═══ PASSAGE
Lee: Yes, when I was a kid and for a while I had to have a colostomy bag and I used to spend hours and hours looking at food coming out, looking at my stomach spitting out food in a bizarre way and it was Wow!, “ this is me, this is what goes on inside me. “ and I became fascinated by the human body.
If you look at war movies there are always loads of chopped up bodies everywhere and it’s like going to the butcher’s or looking at pornography. The human body is a beautiful thing but the image of it has been corrupted. At the end of the day people can’t cheat death and we can’t stop our bodies from breaking down and decaying and it’s looked upon as being ugly. Ok it’s not always a beautiful thing but it actually means that we’re alive. Someone sick or older who isn’t well is probably more aware of being alive than someone who is young and healthy.

Florence: Apart from oil on canvas, you are also showing some of your comic art, which is a totally different way of working.
Tell me more about that.

Lee: The whole of my life has been about drawing a comic strip. That’s been my major goal and it’s the hardest thing I have ever done.
It totally exhausted me!
The one being exhibited at The Novas gallery is not my favourite one, but it’s a good start and my god it was hard work!
It took me hours upon hours.

Florence: Going back to your band, just like with the first Steranko album you are responsible for the forthcoming Lp’s [‘Keepers Of The Fallo’] artwork.
It’s the picture of the sculpture of a ‘penis/ stiletto’!
Would you care to enlighten me on that one?

Lee: One day when I was a little boy I walked into the toilets at school, [in New Malden, South London], and I saw this drawing of a penis on the wall and it was so big and had all this hair everywhere and looking like it was wearing a german helmet and I thought: “ what the fuck...”, my penis didn’t look anything like that and obviously it wasn’t that big either so I walked out the toilet completely and utterly emotionally scarred....for years about this thing. I realised that this image was so powerful, that the image of a penis is probably the most powerful image ever!
‘Keepers Of The Fallo’ could mean different things!
Fallo also means failure. Failure to us is ‘Culturephrenia’ which didn’t sell as much as it should have despite the rave reviews and even being called a masterpiece!
And somehow we expect to do that again this time, keeping up the same statistics. You go out into the world and it spits you back out and you want to go and hide under your mum’s bosom but instead you have to face the music. When you do a second album, to call it a failure even before it’s out is a beautiful ‘fuck you!’ if it’s a success and if it’s a failure you can say “ well I told you so ! “. You can’t lose!
So anyway I did this sculpture of a penis with a stiletto heel.
A stiletto is also a knife...
I heard that pornography stays in your mind longer than any other imagery and that’s a good bit of information to have if you’re a painter/ visual artist.

Florence: Would that explain why you always depict your characters naked?

Lee: I find nudity quite fascinating because I am still uncomfortable with it so that’s probably why I paint nudes and quite graphic ones as well.
But when I do them they don’t seem naked to me, they seem like people and then when I pull back I think: “ but they’re naked! “, it’s really quite bizarre.

Florence: The exhibition is called “Echoes Of Disobedience” .
Are you being disobedient?
══════
> **TASK DESCRIPTION**:
Carry on the interview with Lee from the point where it stops. The listing that follows has no connection to the interview.
═══ DATA SUPPLIED
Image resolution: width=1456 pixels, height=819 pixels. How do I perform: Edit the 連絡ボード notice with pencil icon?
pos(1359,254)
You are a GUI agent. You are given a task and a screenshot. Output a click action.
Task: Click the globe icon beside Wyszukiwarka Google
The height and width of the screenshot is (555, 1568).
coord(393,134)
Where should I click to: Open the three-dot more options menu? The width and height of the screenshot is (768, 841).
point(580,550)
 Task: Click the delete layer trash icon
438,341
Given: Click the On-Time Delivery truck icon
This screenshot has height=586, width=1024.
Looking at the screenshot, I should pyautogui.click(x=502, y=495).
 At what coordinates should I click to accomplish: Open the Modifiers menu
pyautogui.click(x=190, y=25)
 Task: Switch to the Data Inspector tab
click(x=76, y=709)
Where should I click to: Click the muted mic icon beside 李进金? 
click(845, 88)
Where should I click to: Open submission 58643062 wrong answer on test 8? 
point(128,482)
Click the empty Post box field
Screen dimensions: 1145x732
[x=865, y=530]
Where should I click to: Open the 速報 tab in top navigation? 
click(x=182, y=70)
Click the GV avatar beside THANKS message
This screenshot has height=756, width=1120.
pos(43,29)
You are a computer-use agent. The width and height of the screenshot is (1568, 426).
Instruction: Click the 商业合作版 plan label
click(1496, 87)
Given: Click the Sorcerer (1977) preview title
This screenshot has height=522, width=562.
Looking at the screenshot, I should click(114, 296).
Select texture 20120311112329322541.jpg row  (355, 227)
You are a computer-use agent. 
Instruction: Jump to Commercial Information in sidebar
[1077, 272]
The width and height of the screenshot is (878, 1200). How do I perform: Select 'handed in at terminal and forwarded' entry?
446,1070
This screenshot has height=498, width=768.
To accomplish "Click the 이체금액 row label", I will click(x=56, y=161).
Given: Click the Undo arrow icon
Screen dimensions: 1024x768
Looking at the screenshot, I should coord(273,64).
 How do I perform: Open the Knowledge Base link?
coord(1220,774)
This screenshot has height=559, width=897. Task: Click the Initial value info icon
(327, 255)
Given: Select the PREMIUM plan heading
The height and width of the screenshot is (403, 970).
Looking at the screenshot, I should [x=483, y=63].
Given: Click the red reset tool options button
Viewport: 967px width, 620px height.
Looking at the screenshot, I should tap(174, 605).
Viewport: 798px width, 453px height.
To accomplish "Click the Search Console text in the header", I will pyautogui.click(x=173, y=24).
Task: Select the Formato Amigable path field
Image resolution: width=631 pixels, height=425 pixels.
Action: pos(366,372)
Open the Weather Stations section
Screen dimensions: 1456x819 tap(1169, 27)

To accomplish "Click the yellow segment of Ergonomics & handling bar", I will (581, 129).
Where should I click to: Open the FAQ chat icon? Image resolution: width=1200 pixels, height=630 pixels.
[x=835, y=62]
══════
> **RESULT**:
Lee: I think that being in a band is being disobedient.
Disobedience is not reaching the kind of criteria that’s expected of you!
The reason I paint or play in a rock band is because that’s quite basic.
I know that there are different forms of art but painting is very quick, whatever you put down on the canvas is down and being in a band is very primal, it’s all about hitting things, hitting the drums, hitting the guitar strings and my singing is very close to shouting.
Very primal indeed.

Florence: These are two different outlets, which one comes more naturally to you?
Or are you expressing two different sides of your personality?

Lee: It’s an honour to paint and it’s an honour to be in a band or to even talk about it. It’s an honour that anyone would show any interest
and it’s a privilege that anyone would give you an exhibition.
It’s a privilege to sing over people you look up to just like it’s a privilege that anyone would even listen to our music.
That’s the truth and to look at it any other way is shit.
The way it seems to be is that my band will play and enjoy playing even if no one came to see us but we really hope that when people turn up they really get their money’s worth and have a good night where they don’t give a shit about work for a second.
Just like I hope that people can look at my paintings and get lost in the moment and for a second not worry about the loan they have to pay back that month.
I think that everyone should paint, enjoy it and not care about what anyone else has to say because it’s not only relaxing but very humbling.

Florence: I believe that a lot of people paint as a hobby maybe but not a lot of them get offered an exhibition or get branded a talented genius as you have.

Lee: The thing about being an artist or being in a band is that you have to give up quite a lot, you have to sacrifice quite a lot. It’s really hard and once you choose that life you can’t turn back on it. You’re kind of ‘in for a penny, in for a pound’.
It’s hard because you’ve got to get used to not having any money, get used to being criticised.
Painting is not something I often talk about, it doesn’t make me who I
am, it’s just something that I do and enjoy...however it does have an effect on me, it’s a responsibility. Every time you paint a piece there is the pressure that it’s not as good as the last one you did, the pressure that once you had something and maybe you’ve lost it.
All these massive pressures manifest themselves in the darker part of your soul and maybe it’s the same problem a girl would feel. She was once 18 and then 25 and 50 and she’s changing...you feel that maybe you only have something to say for a short period of time, you might only be liked for a certain period of time, people will turn their back on you and sometimes you feel that no one really cares anyway. You go through hype and lack of hype...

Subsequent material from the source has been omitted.